[Source data — start]

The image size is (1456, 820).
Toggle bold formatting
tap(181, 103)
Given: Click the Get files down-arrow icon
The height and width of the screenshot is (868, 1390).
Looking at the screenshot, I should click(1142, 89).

[Source data — finish]

● Work order
Copy, exactly as written, the lines above, beginning with the one that contains "The height and" and ending with the last.

● Answer to the problem
The height and width of the screenshot is (868, 1390).
Looking at the screenshot, I should click(1142, 89).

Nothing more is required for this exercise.